### SHORT TASK 1:
According to the Roaring Twenties post, what is the author's grandparents' home a living gallery of?

--- START PROVIDED TEXT ---

Saturday, April 27, 2013

The Roaring Twenties and a New America

Whenever someone lists The Great Gatsby as their one and only favorite book on Facebook you know they haven't read a book since middle school. It's no wonder. Between The Thorn Birds and Jane Eyre, it's the most entertaining book most of us have ever been forced to read.

I've been obsessed with The Gilded Age and the Roaring Twenties since I was a kid. My grandparents' home is a living gallery of portraits and photographs of another time and place, an era when the children of the Industrial Revolution danced and drank with unfettered regard, erecting shrines to their own narcissism, and ushering in a new era of art and architecture that remains to be rivaled.

A temporary experiment in excess, the Roaring Twenties had a threshold. No capitalistic walkabout can continue without end, a reality we are once again faced with today. Any man can fly without wings, but the higher you fly, the farther you fall. Our American culture will never experience the decadence of the Roaring Twenties because we will forever know that it culminates in a Great Depression.

That knowledge will never change our fascination with the blind ambition of an era responsible for the Philadelphia Museum of Art, jazz, modern architecture, and fostered an enlightened culture that questioned the convention of their ancestors, fueling the fire of a blazing trail towards true freedom for all Americans.

The Roaring Twenties were nothing if not reckless, but that carefree abandonment of our antiquated social structure questioned more than Prohibition. The children of the era trotted the globe in search of stimulation, experimenting with everything from religion to sexuality, bringing home not just art but cultural ideals and a renewed sense of tolerance.

--- END PROVIDED TEXT ---
--- START RECORDS SHOWN ---

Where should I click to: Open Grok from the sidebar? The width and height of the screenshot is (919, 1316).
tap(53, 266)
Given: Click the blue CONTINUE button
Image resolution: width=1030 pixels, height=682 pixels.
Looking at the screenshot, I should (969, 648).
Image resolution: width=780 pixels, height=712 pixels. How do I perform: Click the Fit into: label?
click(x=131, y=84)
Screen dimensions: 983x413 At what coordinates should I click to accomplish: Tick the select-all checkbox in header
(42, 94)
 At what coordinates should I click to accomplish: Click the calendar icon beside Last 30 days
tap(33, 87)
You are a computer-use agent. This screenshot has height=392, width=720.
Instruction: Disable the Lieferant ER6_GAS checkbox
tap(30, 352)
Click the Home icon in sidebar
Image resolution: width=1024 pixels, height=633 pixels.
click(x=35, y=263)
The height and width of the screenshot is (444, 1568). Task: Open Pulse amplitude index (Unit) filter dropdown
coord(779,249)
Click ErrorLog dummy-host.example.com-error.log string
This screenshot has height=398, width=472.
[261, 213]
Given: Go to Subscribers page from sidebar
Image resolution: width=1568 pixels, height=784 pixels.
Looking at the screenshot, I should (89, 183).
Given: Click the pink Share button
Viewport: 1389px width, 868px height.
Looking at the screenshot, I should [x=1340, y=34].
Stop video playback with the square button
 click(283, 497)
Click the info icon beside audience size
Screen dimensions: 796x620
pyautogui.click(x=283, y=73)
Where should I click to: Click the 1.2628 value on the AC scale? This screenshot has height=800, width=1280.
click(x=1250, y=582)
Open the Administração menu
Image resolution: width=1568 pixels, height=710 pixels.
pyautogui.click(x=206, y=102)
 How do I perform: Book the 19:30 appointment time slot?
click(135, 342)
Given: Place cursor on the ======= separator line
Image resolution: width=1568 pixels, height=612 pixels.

--- END RECORDS SHOWN ---

### SHORT TASK 2:
Report every line of the records that contains the word "beside". Case counts.

### COMPLETE OUTPUT 1:
Portraits and photographs of another time and place.

### COMPLETE OUTPUT 2:
 At what coordinates should I click to accomplish: Click the calendar icon beside Last 30 days
Click the info icon beside audience size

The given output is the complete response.